### Exercise prompt
Give back every entry below, exactly as written.

*** Opening Exercise input ***

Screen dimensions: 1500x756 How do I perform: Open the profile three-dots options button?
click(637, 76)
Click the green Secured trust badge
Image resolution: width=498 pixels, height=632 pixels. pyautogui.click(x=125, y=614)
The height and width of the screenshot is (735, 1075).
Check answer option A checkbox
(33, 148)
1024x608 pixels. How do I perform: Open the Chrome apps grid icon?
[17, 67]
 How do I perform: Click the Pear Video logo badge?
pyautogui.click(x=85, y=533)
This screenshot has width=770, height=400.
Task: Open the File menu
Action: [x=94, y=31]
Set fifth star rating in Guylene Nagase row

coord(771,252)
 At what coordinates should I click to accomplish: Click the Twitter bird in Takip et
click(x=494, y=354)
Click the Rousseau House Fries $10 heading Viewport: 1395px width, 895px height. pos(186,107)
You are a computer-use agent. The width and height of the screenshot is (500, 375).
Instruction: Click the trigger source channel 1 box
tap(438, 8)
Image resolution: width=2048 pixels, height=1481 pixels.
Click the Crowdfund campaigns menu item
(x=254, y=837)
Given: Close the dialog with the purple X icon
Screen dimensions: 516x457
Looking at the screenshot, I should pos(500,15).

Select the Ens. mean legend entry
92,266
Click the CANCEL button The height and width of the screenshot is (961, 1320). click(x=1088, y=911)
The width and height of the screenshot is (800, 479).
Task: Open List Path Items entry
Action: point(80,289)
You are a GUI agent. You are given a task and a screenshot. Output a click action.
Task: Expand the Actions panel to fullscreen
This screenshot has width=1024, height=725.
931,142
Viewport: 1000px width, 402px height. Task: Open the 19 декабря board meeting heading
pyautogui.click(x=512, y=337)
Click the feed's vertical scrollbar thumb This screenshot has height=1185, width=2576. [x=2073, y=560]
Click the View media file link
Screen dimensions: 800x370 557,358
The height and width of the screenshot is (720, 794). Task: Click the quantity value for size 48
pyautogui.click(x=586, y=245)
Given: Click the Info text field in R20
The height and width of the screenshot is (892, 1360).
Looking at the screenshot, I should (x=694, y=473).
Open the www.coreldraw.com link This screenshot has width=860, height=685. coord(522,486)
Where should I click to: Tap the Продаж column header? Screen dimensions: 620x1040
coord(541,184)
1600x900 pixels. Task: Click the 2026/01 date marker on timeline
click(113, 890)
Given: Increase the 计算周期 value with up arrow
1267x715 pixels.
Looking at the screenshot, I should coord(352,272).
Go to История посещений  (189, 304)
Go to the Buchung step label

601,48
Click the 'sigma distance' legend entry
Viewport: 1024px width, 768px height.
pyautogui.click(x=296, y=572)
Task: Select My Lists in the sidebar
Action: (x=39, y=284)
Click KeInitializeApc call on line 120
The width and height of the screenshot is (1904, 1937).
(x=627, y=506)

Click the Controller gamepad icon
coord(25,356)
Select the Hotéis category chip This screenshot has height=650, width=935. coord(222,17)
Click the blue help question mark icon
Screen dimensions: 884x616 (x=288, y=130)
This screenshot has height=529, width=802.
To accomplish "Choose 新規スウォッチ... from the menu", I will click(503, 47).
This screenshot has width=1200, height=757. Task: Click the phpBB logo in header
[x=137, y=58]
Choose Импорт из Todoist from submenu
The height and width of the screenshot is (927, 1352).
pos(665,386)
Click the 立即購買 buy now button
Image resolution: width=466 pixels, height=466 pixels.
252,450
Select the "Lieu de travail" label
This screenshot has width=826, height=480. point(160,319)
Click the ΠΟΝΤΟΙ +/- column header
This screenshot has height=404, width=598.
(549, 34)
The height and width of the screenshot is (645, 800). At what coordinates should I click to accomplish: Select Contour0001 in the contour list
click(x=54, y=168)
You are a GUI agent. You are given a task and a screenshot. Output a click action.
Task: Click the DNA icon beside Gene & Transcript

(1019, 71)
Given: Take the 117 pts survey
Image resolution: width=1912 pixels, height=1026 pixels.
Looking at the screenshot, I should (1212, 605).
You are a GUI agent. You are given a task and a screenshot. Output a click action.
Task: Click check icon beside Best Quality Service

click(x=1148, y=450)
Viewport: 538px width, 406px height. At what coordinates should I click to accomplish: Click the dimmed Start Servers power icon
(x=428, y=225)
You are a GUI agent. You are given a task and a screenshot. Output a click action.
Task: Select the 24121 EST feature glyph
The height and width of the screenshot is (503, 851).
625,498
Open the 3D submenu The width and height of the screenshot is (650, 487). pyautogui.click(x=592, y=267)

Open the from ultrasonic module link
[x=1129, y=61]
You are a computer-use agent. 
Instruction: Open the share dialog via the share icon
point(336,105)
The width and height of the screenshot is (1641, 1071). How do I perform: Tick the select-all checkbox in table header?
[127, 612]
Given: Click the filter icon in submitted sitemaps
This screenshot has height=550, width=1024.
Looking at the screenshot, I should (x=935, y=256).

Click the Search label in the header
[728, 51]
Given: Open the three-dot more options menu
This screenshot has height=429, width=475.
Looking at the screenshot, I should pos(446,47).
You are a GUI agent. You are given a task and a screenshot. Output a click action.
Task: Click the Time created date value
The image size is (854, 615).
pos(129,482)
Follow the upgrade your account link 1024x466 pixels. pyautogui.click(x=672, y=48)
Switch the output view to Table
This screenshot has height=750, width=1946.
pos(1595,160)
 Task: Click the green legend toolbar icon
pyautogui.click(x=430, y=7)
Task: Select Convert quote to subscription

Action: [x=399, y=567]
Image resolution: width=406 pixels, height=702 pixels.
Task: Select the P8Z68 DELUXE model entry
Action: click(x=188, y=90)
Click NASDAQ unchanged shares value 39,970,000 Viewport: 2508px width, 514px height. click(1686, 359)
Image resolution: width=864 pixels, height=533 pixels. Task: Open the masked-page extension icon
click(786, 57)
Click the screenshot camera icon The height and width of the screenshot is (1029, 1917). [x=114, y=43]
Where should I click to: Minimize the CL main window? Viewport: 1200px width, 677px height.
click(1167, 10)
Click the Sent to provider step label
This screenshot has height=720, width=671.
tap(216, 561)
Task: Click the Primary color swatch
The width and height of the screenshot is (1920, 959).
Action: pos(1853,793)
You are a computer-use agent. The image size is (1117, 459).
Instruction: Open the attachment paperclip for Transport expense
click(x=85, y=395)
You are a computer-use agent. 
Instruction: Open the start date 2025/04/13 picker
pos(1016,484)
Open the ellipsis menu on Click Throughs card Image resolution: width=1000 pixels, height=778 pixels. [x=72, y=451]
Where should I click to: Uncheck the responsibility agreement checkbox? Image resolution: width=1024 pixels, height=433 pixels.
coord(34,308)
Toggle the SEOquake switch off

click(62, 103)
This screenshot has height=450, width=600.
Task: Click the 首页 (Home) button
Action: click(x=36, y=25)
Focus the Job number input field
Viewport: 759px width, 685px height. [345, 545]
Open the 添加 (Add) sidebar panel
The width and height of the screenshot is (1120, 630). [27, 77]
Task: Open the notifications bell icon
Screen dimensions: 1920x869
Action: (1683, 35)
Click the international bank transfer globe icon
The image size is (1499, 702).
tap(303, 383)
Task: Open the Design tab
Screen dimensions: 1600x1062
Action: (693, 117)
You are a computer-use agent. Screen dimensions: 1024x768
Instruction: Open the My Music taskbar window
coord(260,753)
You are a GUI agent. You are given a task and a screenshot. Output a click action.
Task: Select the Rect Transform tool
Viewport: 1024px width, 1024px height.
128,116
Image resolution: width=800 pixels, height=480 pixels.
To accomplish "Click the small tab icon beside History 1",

*** Closing Exercise input ***

### Exercise answer
Screen dimensions: 1500x756 How do I perform: Open the profile three-dots options button?
click(637, 76)
Click the green Secured trust badge
Image resolution: width=498 pixels, height=632 pixels. pyautogui.click(x=125, y=614)
The height and width of the screenshot is (735, 1075).
Check answer option A checkbox
(33, 148)
1024x608 pixels. How do I perform: Open the Chrome apps grid icon?
[17, 67]
 How do I perform: Click the Pear Video logo badge?
pyautogui.click(x=85, y=533)
This screenshot has width=770, height=400.
Task: Open the File menu
Action: [x=94, y=31]
Set fifth star rating in Guylene Nagase row

coord(771,252)
 At what coordinates should I click to accomplish: Click the Twitter bird in Takip et
click(x=494, y=354)
Click the Rousseau House Fries $10 heading Viewport: 1395px width, 895px height. pos(186,107)
You are a computer-use agent. The width and height of the screenshot is (500, 375).
Instruction: Click the trigger source channel 1 box
tap(438, 8)
Image resolution: width=2048 pixels, height=1481 pixels.
Click the Crowdfund campaigns menu item
(x=254, y=837)
Given: Close the dialog with the purple X icon
Screen dimensions: 516x457
Looking at the screenshot, I should pos(500,15).

Select the Ens. mean legend entry
92,266
Click the CANCEL button The height and width of the screenshot is (961, 1320). click(x=1088, y=911)
The width and height of the screenshot is (800, 479).
Task: Open List Path Items entry
Action: point(80,289)
You are a GUI agent. You are given a task and a screenshot. Output a click action.
Task: Expand the Actions panel to fullscreen
This screenshot has width=1024, height=725.
931,142
Viewport: 1000px width, 402px height. Task: Open the 19 декабря board meeting heading
pyautogui.click(x=512, y=337)
Click the feed's vertical scrollbar thumb This screenshot has height=1185, width=2576. [x=2073, y=560]
Click the View media file link
Screen dimensions: 800x370 557,358
The height and width of the screenshot is (720, 794). Task: Click the quantity value for size 48
pyautogui.click(x=586, y=245)
Given: Click the Info text field in R20
The height and width of the screenshot is (892, 1360).
Looking at the screenshot, I should (x=694, y=473).
Open the www.coreldraw.com link This screenshot has width=860, height=685. coord(522,486)
Where should I click to: Tap the Продаж column header? Screen dimensions: 620x1040
coord(541,184)
1600x900 pixels. Task: Click the 2026/01 date marker on timeline
click(113, 890)
Given: Increase the 计算周期 value with up arrow
1267x715 pixels.
Looking at the screenshot, I should coord(352,272).
Go to История посещений  (189, 304)
Go to the Buchung step label

601,48
Click the 'sigma distance' legend entry
Viewport: 1024px width, 768px height.
pyautogui.click(x=296, y=572)
Task: Select My Lists in the sidebar
Action: (x=39, y=284)
Click KeInitializeApc call on line 120
The width and height of the screenshot is (1904, 1937).
(x=627, y=506)

Click the Controller gamepad icon
coord(25,356)
Select the Hotéis category chip This screenshot has height=650, width=935. coord(222,17)
Click the blue help question mark icon
Screen dimensions: 884x616 (x=288, y=130)
This screenshot has height=529, width=802.
To accomplish "Choose 新規スウォッチ... from the menu", I will click(503, 47).
This screenshot has width=1200, height=757. Task: Click the phpBB logo in header
[x=137, y=58]
Choose Импорт из Todoist from submenu
The height and width of the screenshot is (927, 1352).
pos(665,386)
Click the 立即購買 buy now button
Image resolution: width=466 pixels, height=466 pixels.
252,450
Select the "Lieu de travail" label
This screenshot has width=826, height=480. point(160,319)
Click the ΠΟΝΤΟΙ +/- column header
This screenshot has height=404, width=598.
(549, 34)
The height and width of the screenshot is (645, 800). At what coordinates should I click to accomplish: Select Contour0001 in the contour list
click(x=54, y=168)
You are a GUI agent. You are given a task and a screenshot. Output a click action.
Task: Click the DNA icon beside Gene & Transcript

(1019, 71)
Given: Take the 117 pts survey
Image resolution: width=1912 pixels, height=1026 pixels.
Looking at the screenshot, I should (1212, 605).
You are a GUI agent. You are given a task and a screenshot. Output a click action.
Task: Click check icon beside Best Quality Service

click(x=1148, y=450)
Viewport: 538px width, 406px height. At what coordinates should I click to accomplish: Click the dimmed Start Servers power icon
(x=428, y=225)
You are a GUI agent. You are given a task and a screenshot. Output a click action.
Task: Select the 24121 EST feature glyph
The height and width of the screenshot is (503, 851).
625,498
Open the 3D submenu The width and height of the screenshot is (650, 487). pyautogui.click(x=592, y=267)

Open the from ultrasonic module link
[x=1129, y=61]
You are a computer-use agent. 
Instruction: Open the share dialog via the share icon
point(336,105)
The width and height of the screenshot is (1641, 1071). How do I perform: Tick the select-all checkbox in table header?
[127, 612]
Given: Click the filter icon in submitted sitemaps
This screenshot has height=550, width=1024.
Looking at the screenshot, I should (x=935, y=256).

Click the Search label in the header
[728, 51]
Given: Open the three-dot more options menu
This screenshot has height=429, width=475.
Looking at the screenshot, I should pos(446,47).
You are a GUI agent. You are given a task and a screenshot. Output a click action.
Task: Click the Time created date value
The image size is (854, 615).
pos(129,482)
Follow the upgrade your account link 1024x466 pixels. pyautogui.click(x=672, y=48)
Switch the output view to Table
This screenshot has height=750, width=1946.
pos(1595,160)
 Task: Click the green legend toolbar icon
pyautogui.click(x=430, y=7)
Task: Select Convert quote to subscription

Action: [x=399, y=567]
Image resolution: width=406 pixels, height=702 pixels.
Task: Select the P8Z68 DELUXE model entry
Action: click(x=188, y=90)
Click NASDAQ unchanged shares value 39,970,000 Viewport: 2508px width, 514px height. click(1686, 359)
Image resolution: width=864 pixels, height=533 pixels. Task: Open the masked-page extension icon
click(786, 57)
Click the screenshot camera icon The height and width of the screenshot is (1029, 1917). [x=114, y=43]
Where should I click to: Minimize the CL main window? Viewport: 1200px width, 677px height.
click(1167, 10)
Click the Sent to provider step label
This screenshot has height=720, width=671.
tap(216, 561)
Task: Click the Primary color swatch
The width and height of the screenshot is (1920, 959).
Action: pos(1853,793)
You are a computer-use agent. The image size is (1117, 459).
Instruction: Open the attachment paperclip for Transport expense
click(x=85, y=395)
You are a computer-use agent. 
Instruction: Open the start date 2025/04/13 picker
pos(1016,484)
Open the ellipsis menu on Click Throughs card Image resolution: width=1000 pixels, height=778 pixels. [x=72, y=451]
Where should I click to: Uncheck the responsibility agreement checkbox? Image resolution: width=1024 pixels, height=433 pixels.
coord(34,308)
Toggle the SEOquake switch off

click(62, 103)
This screenshot has height=450, width=600.
Task: Click the 首页 (Home) button
Action: click(x=36, y=25)
Focus the Job number input field
Viewport: 759px width, 685px height. [345, 545]
Open the 添加 (Add) sidebar panel
The width and height of the screenshot is (1120, 630). [27, 77]
Task: Open the notifications bell icon
Screen dimensions: 1920x869
Action: (1683, 35)
Click the international bank transfer globe icon
The image size is (1499, 702).
tap(303, 383)
Task: Open the Design tab
Screen dimensions: 1600x1062
Action: (693, 117)
You are a computer-use agent. Screen dimensions: 1024x768
Instruction: Open the My Music taskbar window
coord(260,753)
You are a GUI agent. You are given a task and a screenshot. Output a click action.
Task: Select the Rect Transform tool
Viewport: 1024px width, 1024px height.
128,116
Image resolution: width=800 pixels, height=480 pixels.
To accomplish "Click the small tab icon beside History 1",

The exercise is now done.